-- REQUIREMENT A --
Extract the stretch of the Parkinson disease article below from "Be sure to ask" through "in the home.", copying it word for word.
-- REQUIREMENT B --
Using the Parkinson disease article below, decide whether each statement agrees with it. Answer yes or no for each, and quote the words from the article that decide it.
(i) Parkinson disease has a known cure.
(ii) Most of the exercises a physical therapist designs can be done at home.
(iii) Resting tremors are a common symptom of Parkinson disease.

-- DOCUMENT EXCERPT --
┌────────

Archive for Thursday, September 27, 2007

Exercise important in Parkinson disease

September 27, 2007

Exercise is important in Parkinson disease

Parkinson disease is a serious neurological disorder that affects many older adults. As it is a progressive disorder, it can be difficult to diagnose, as the symptoms may not all appear at once and become more profound as time goes by. There is no known cure for Parkinson disease, but medication therapy coupled with a program of physical therapy has been shown to be effective in delaying or limiting some its debilitating effects.

Some of the symptoms of Parkinson disease are problems that are commonly associated with aging, but are more severe. They can include a slowing of movement, difficulty walking or rising from a lying or sitting position, loss of balance, and trouble going to the toilet or getting dressed. Muscles in the hips, shoulders, and neck can tighten up and cause a bending forward of the posture. It may be hard to get comfortable lying down. Resting tremors are another common symptom. Loss of rotational movement in the trunk can make it difficult to roll out of bed or turn your neck and torso to look behind you.

By all means see a doctor if you experience these symptoms. Don't wait until they cause you a serious problem, like a fall caused by loss of balance or pain from poor posture; be proactive. The doctor can prescribe medication, which can help reduce many of the movement problems. They can be very effective when taken as prescribed. Sometimes, however, the medications lose effectiveness over time or produce unwanted side effects. Sometimes the medications will need to be changed.

Be sure to ask your doctor about physical therapy. An aggressive exercise program has been shown in many studies to help improve the symptoms of Parkinson disease in most patients. Typically, a physical therapist will design a program that emphasizes trunk, arm and leg strength. Improving trunk strength has been shown to especially be effective in helping with posture, balance and cardiopulmonary issues. These improvements have been shown to be comparable to those improvements demonstrated by normal, healthy older adults. Most of these exercises can easily be performed in the home.

A physical therapist also will focus on balance training and range-of-motion exercises that are aimed at improving flexibility and to help the patient remain as able-bodied and independent for as long as possible. These exercises have been shown to be effective in also limiting postural problems, helping to straighten the hips, legs, and spine.

└────────

-- SUPPLIED ENTRIES --
┌────────

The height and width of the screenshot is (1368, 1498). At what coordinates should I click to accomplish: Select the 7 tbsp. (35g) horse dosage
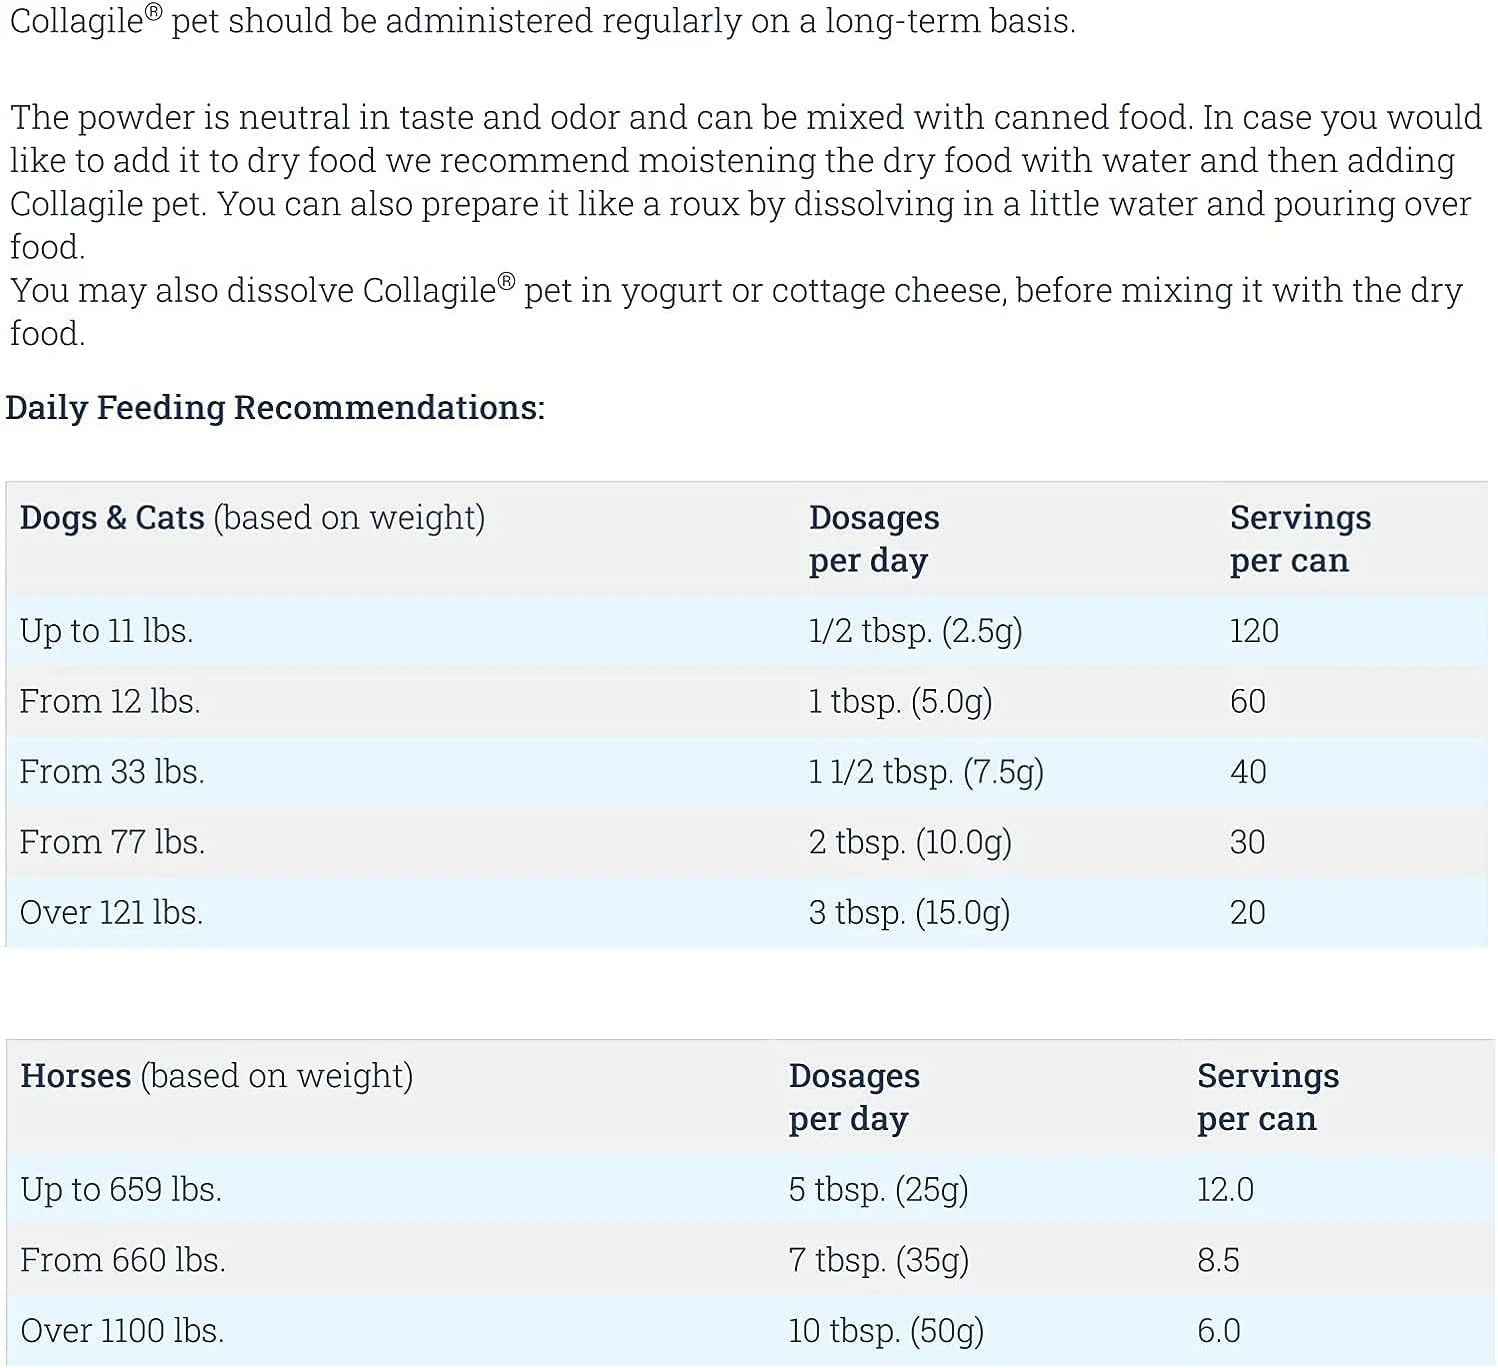point(878,1260)
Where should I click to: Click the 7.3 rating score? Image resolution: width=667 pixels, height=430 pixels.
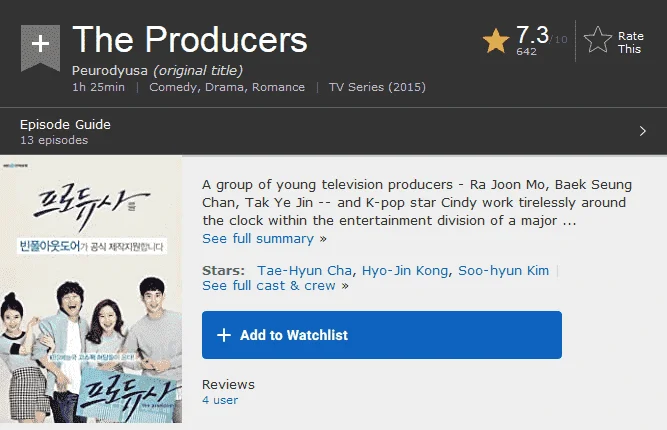tap(532, 35)
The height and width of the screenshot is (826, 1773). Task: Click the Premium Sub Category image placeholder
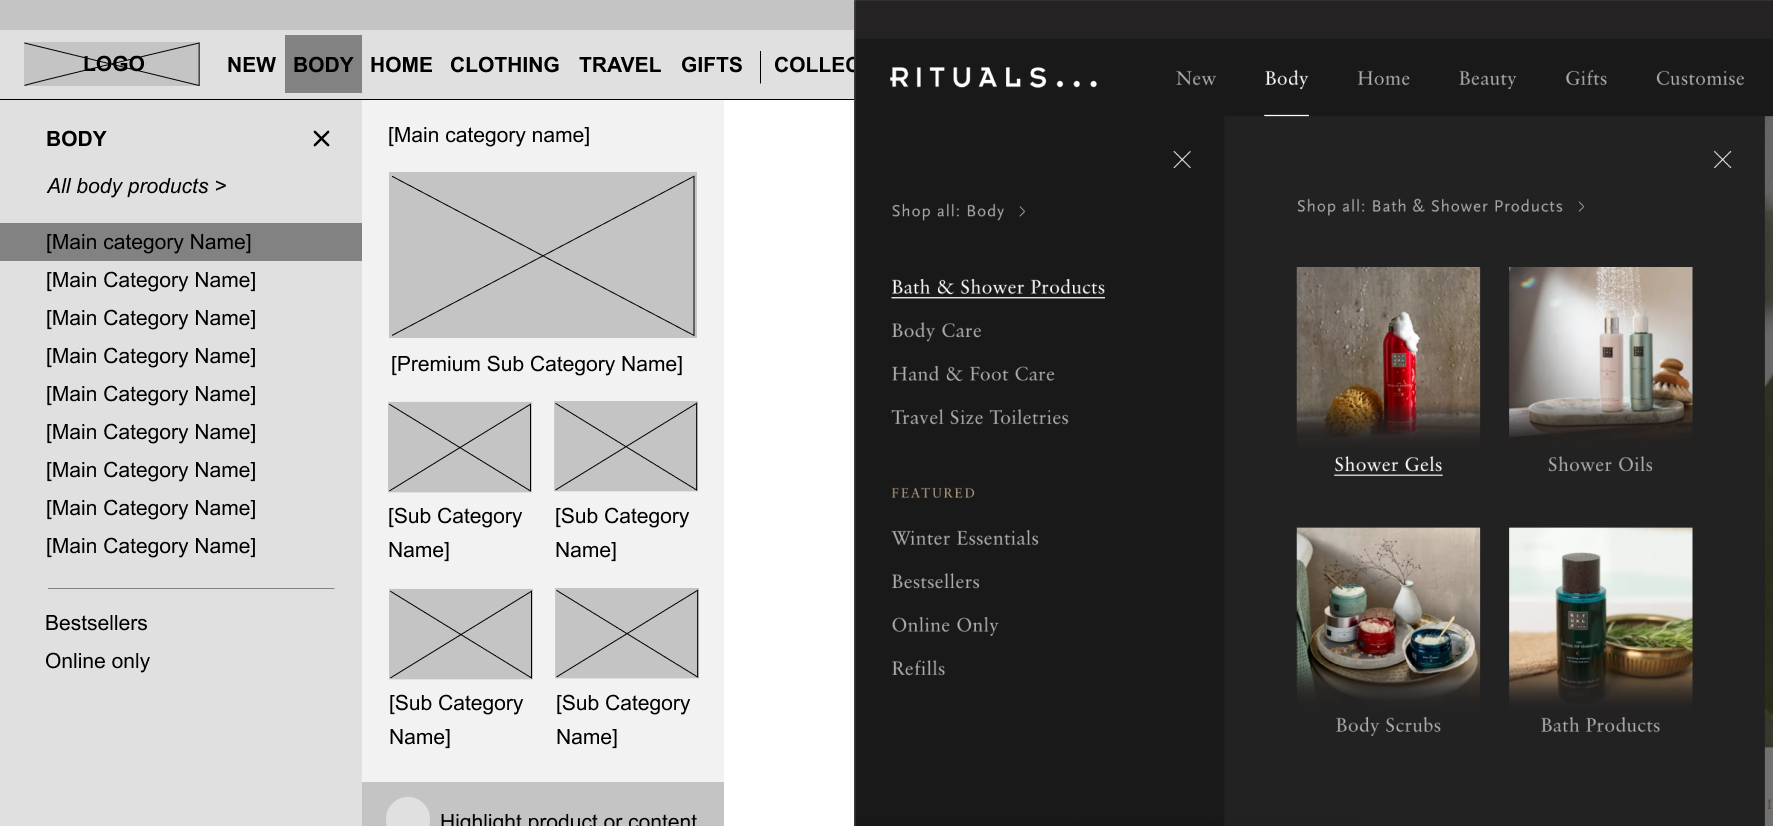point(542,255)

└────────

-- EXERCISE RESPONSE A --
Be sure to ask your doctor about physical therapy. An aggressive exercise program has been shown in many studies to help improve the symptoms of Parkinson disease in most patients. Typically, a physical therapist will design a program that emphasizes trunk, arm and leg strength. Improving trunk strength has been shown to especially be effective in helping with posture, balance and cardiopulmonary issues. These improvements have been shown to be comparable to those improvements demonstrated by normal, healthy older adults. Most of these exercises can easily be performed in the home.

-- EXERCISE RESPONSE B --
(i) No: "There is no known cure for Parkinson disease"
(ii) Yes: "Most of these exercises can easily be performed in the home."
(iii) Yes: "Resting tremors are another common symptom."